ONTARIO—Colin Dobell has a long history of involvement in all things Great Lakes, being a former board member of the Georgian Bay Association and now a founder and (unpaid) executive director of the Water Level Alliance. Mr. Dobell was on the Island recently promoting the Stop the Drop campaign, a grassroots effort aimed at engaging the public and gathering over 20,000 electronic signatures by the end of the summer with the goal of pressuring the provincial and federal governments into taking concrete action to reverse the recent precipitous drop in Great Lake water levels.

“Existing efforts (to lobby for water level issues) tend to be advocating or focussed on a particular solution and they tend to be speaking to the same small group of committed people,” said Mr. Dobell. “Those groups tend to be focussed on different angles and use a language that can be confusing to the average person.”

There are so many voices, often with seemingly conflicting goals and aspirations, that the ordinary citizen, Mr. Dobell is convinced, would be concerned if they were to be informed of the issue of dropping water levels and how that issue will impact them personally. “The average person in the street cares a lot,” he said. “But this is an issue that abounds in conspiracy theories. We aim to help that person to begin to understand the issues.”

The Water Level Alliance hopes to accomplish its goal by bringing a different perspective on the science behind the issues facing the Great Lakes basin.

The group’s tools include a website, stopthedrop.ca, where interested parties can find the available information put together in a cohesive and coherent collection, a team of four paid interns whose mandate is to inform the public on the issues at various summer venues over the coming months (including the RCMP Musical Ride and Haweater Weekend), large billboards and signs, radio, television and print advertising and a frenzied schedule of one-on-one and group interactions.

One innovative approach to raising awareness is a message in a bottle wherein the water of Georgian Bay pleads with the finder of the bottle to help stop it from disappearing.

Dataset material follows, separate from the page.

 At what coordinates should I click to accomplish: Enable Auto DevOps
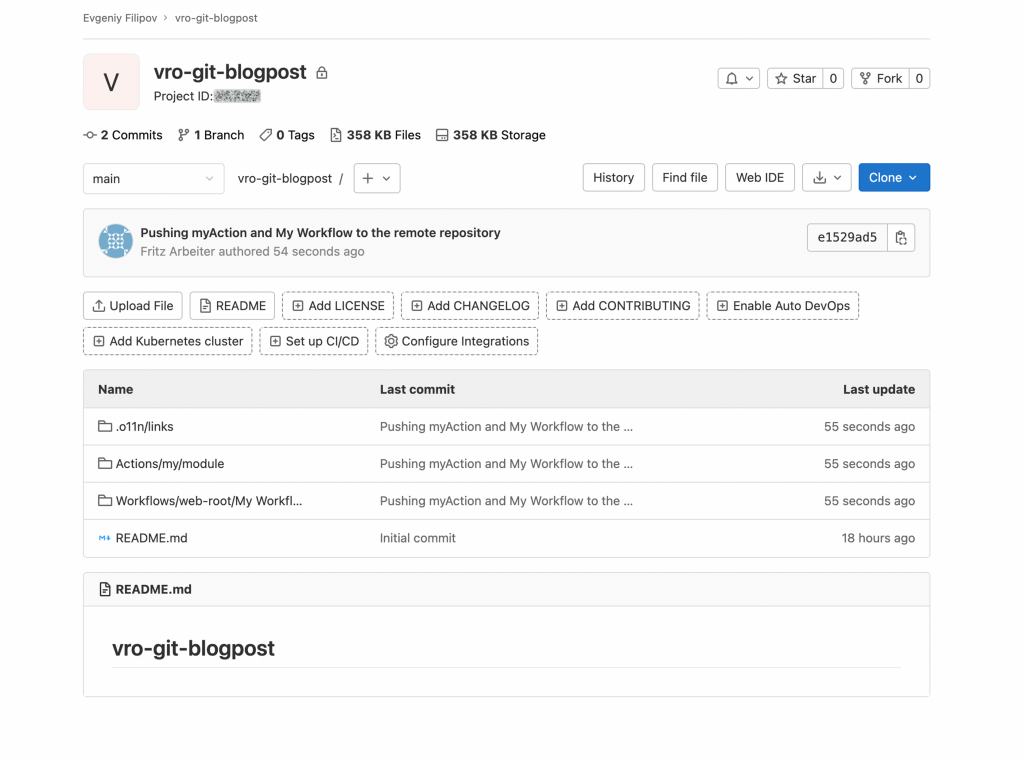point(782,306)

The writing on the paper contained within the bottle is printed in faint and difficult to read ink, itself in the very act of disappearing.

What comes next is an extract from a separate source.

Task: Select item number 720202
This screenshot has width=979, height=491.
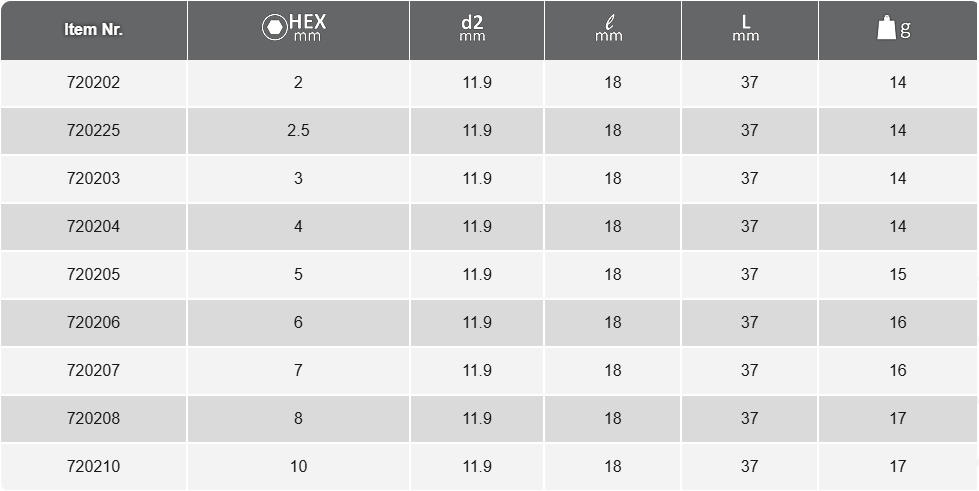Action: pyautogui.click(x=94, y=82)
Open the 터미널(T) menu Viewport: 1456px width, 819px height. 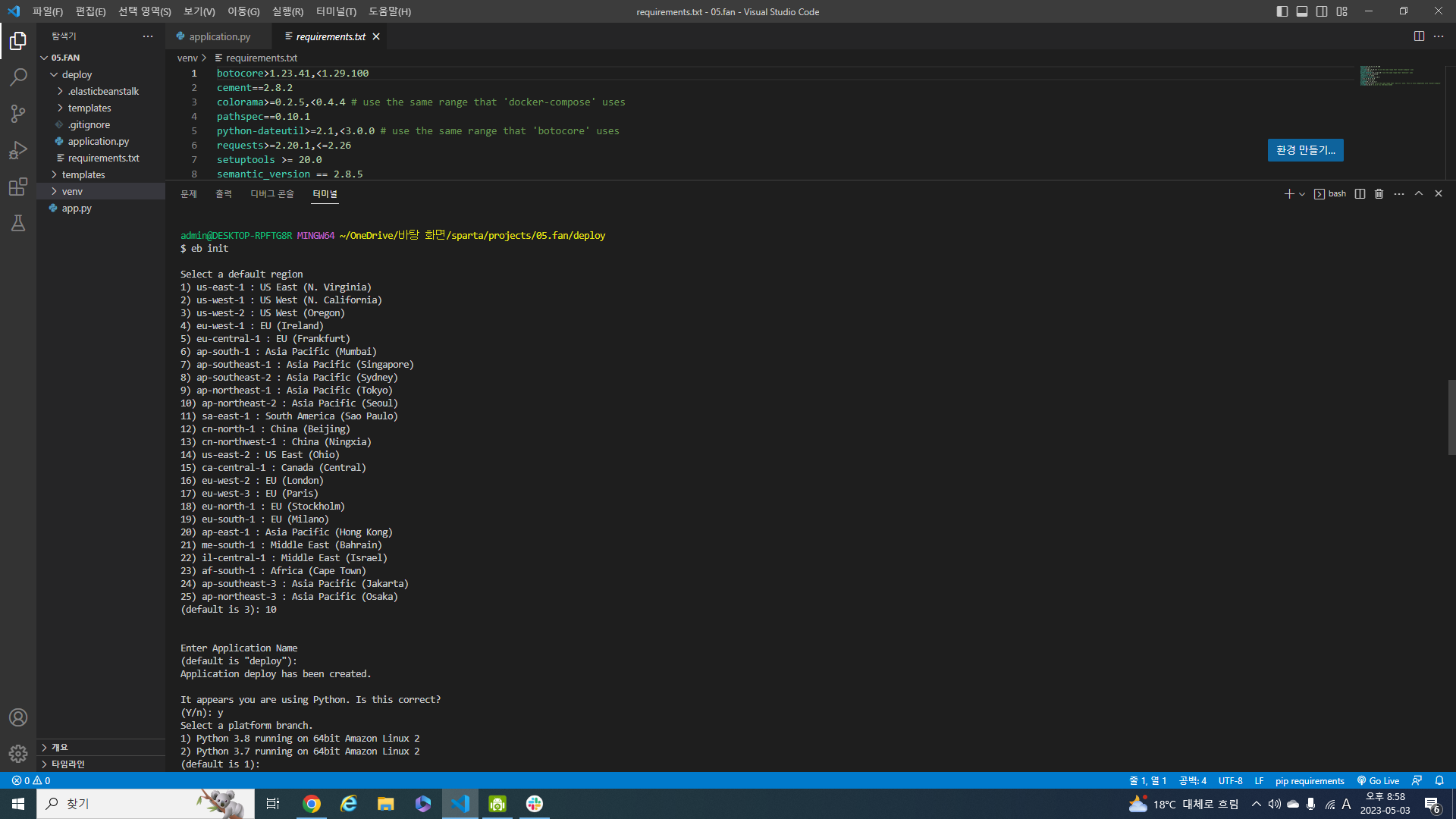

To that end Mr. Dobell met with a group from the Manitoulin Area Stewardship Council (MASC) including local environmental conservation stalwarts Therese Trainer and Bob Florean. The meeting by all accounts went well. “Water level issues are of major concern to anyone living in the Great Lakes basin,” he said. “Our mission is to be a voice for everyone in this issue.”

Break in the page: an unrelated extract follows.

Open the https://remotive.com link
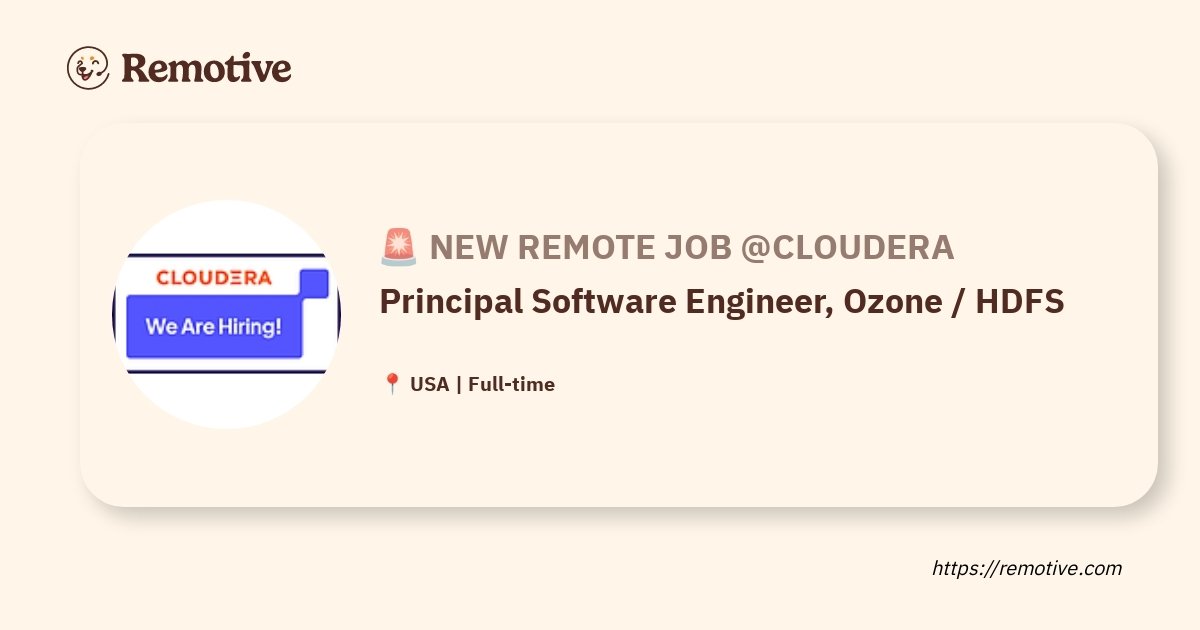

The Water Level Alliance aims to fill a niche that transcends any parochial interests or focus, stripping away the various angles and nuances to focus on raising awareness of the seriousness of the issue among the general public and directing concerns raised through that heightened awareness to ignite the political will among policy makers to take immediate action to Stop the Drop.

“That is one of the things we really liked about what we heard in the meeting,” said Ms. Trainer, who noted that the MASC board has voted to join the Stop the Drop effort as an organization. “We have seen a lot of infighting on this issue and we really did not like that. This effort is beyond non-partisan, it is inclusive.”

Ms. Trainer noted that participants will be invited to publish articles on the site, “so long as they are factual,” she said. “They will be moderated and we like that.”

Mr. Dobell’s assurances of a strict privacy policy was also something that MASC appreciated. “They are asking for people’s information, so it is important there is a policy in place to protect that information,” said Ms. Trainer.

The Water Level Alliance has raised the money it requires to fund its campaign, with a war chest exceeding $350,000. Their aim now is not simply raising funds, it is raising awareness, said Mr. Dobell. “This is 100 percent free for people,” he said of the website and the Stop the Drop campaign.

“We don’t have a horse in the race,” said Mr. Dobell of the various options put forward to Stop the Drop. “We do not want this to be a transient issue. We want to see people dialing back in to the site to stay updated on progress on the issue and where government action, if any, is taking place.”

MASC intends to take a very active role, along with Manitoulin Streams in garnering the goal of 3,000 signatories from the Island on the MASC site. “We are planning a very active campaign,” said Ms. Trainer. “We really believe we can do it. We need to send a message to the politicians that we not only care about this issue, but that we are staying on top of it and watching what they are doing about it.”

The address to check in on the Stop the Drop campaign is stopthedrop.ca.